How might the ESA change under the current administration?
Currently, three bills have been introduced this congressional session to modify the ESA; two in the Senate, one in the House. Senate Bill 375, introduced by Sen. John Cornryn (R-TX), would change the rules for citizen lawsuits under the ESA, requiring the publishing of a suit online and mediation with other affected groups such as landowners or companies. It would also cap reimbursement of court costs under these suits. Senate Bill 376, also by Senator Cornryn, would require all data used to make an endangered species determination, whether public or commercial, be published online. Both bills have been in committee since February. House Resolution 717, from Rep. Pete Olson (R-TX) would change the ESA to allow endangered species petitions to be considered in any order, not just the order received. It would also allow the Department of the Interior (the parent administration of the Fish and Wildlife Service), to reject a new endangered species listing based on economic costs. This bill has also been in committee since January.
In addition to legislative efforts to modify the ESA, the Trump administration has nominated Susan Combs of Texas to the position of Assistant Secretary of Policy, Management, and Budget within the Department of the Interior. A vocal critic of the ESA, Ms. Combs has been critical of the rate at which species have been removed from the list, as well as critical of new additions to the endangered list.
In June, the Western Governors Association, representing the western half of the United States, put out a resolution calling for an overhaul of the ESA. Specifically, their plan calls for the FWS to consider listing petitions out of order, requiring the FWS to take into account state-run conservation plans when deciding to list a species, and creating rules for quickly delisting or downlisting species. Notably, Gov. Jerry Brown of California has refused to take part in the resolution, commenting “California does not support Congressional action on the Endangered Species Act…”
Right now, the ESA and the protections it provides are not under active threat. However, changes to the law are likely to be proposed soon, as the current administration looks to enact a vision of much more limited federal regulation. It is important that as science advocates, we keep in mind that the ESA was never intended to be a first-line of defense against manmade extinction, but rather a tool of last-resort, for when either conservation fails, or when conservation plans were never made. We must work to ensure that any proposed changes to the ESA or the rules behind the Fish and Wildlife Service regarding endangered species, keep in line with the original intent of the ESA: that living things are a treasure of our state and our nation, and that the best available science be used to ensure that human action does not cause their extinction. We must keep on the lookout for policies that put the science in a secondary role, and make our voices heard by our representatives.

Extracted data:
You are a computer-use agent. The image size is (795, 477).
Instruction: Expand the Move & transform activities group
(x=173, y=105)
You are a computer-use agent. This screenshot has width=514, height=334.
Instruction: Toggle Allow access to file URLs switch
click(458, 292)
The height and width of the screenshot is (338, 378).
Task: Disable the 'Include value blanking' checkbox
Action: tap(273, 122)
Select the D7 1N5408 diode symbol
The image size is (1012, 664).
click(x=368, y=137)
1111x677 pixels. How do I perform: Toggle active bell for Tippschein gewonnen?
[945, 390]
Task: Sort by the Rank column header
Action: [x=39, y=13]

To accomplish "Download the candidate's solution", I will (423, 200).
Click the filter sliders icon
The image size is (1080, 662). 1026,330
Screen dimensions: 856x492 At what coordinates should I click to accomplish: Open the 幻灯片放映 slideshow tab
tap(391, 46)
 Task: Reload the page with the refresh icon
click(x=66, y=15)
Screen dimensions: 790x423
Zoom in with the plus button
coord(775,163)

Prompt A:
In the ESA text, which legislator introduced House Resolution 717?
Prompt B:
Retype the ESA text from "In addition to" up to and including "the endangered list.".
Prompt C:
According to the ESA text, why are changes to the law likely to be proposed soon?

Final result A:
Rep. Pete Olson (R-TX)

Final result B:
In addition to legislative efforts to modify the ESA, the Trump administration has nominated Susan Combs of Texas to the position of Assistant Secretary of Policy, Management, and Budget within the Department of the Interior. A vocal critic of the ESA, Ms. Combs has been critical of the rate at which species have been removed from the list, as well as critical of new additions to the endangered list.

Final result C:
Changes are likely because the current administration seeks to enact a vision of much more limited federal regulation.